Ex Muslims to sign tolerance declaration
11 September 2007, AMSTERDAM (dpa) - Former Muslims from several European countries are due to sign a European Declaration of Tolerance Tuesday in The Hague on the sixth anniversary of the 11 September 2001 terrorist attacks on the United States.
11 September 2007
AMSTERDAM (dpa) - Former Muslims from several European countries are due to sign a European Declaration of Tolerance Tuesday in The Hague on the sixth anniversary of the 11 September 2001 terrorist attacks on the United States.
With the declaration, the ex-Muslim committees of Britain, Denmark, Finland, Germany, Norway, the Netherlands and Sweden want to draw attention to what they say is "the lack of freedom of religion within Islamic culture."
They also want to protest the "lack of protest" against Muslim fundamentalism from within the global Muslim community.
That is why, the European former Muslims say, they symbolically chose the sixth anniversary of the terrorist attacks on the World Trade Centre in New York and the Pentagon in Washington to sign their Declaration.
The initiative to sign a European Declaration of Tolerance was launched by 22-year-old Muslim critic Ehsan Jami.
Jami founded a committee of former Muslims in the Netherlands five months ago as a means of overcoming what he called "persistent taboos" in Muslim society about leaving the faith.
Jami, also a member of the city council for Labour in Leidschendam-Voorburg near The Hague, lives in a so-called safe house in a secret location.
He was placed under heavy personal security after being attacked for the third time on 4 August.

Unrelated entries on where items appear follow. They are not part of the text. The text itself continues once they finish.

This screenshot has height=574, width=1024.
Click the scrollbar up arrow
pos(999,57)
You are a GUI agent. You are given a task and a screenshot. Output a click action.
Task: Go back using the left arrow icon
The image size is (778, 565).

Following the personal attacks against Jami, many well-known Dutch politicians, authors and journalists have signed a Declaration of Support for his committee.
On Tuesday, Dutch daily Volkskrant published the full list of well-known Dutch nationals who expressed their support for Jami and their protest against Muslim fundamentalism.
Among the signatories are Liberal Party leader Mark Rutte, Animal Party leader Marianne Thieme, authors Leon de Winter and Joost Zwagerman and cabaret performer Hans Teeuwen.
In an article published in Volkskrant as well, author Zwagerman writes that Jami deserves support because "it is necessary to protest against threats. The right of freedom and the right of religion also include the right to renounce religion."
At Tuesday's signing ceremony in The Hague, Jami will officially present his committee.
On Monday, a group of former Muslims publicly distanced themselves from Jami, denying people who renounce Islam are threatened by Muslim fundamentalists.
The group was particularly critical of the fact Jami is signing his Declaration of Tolerance on September 11.
By picking the anniversary of the terrorist attacks, Jami was effectively equating all Muslims with terrorists, the group told reporters.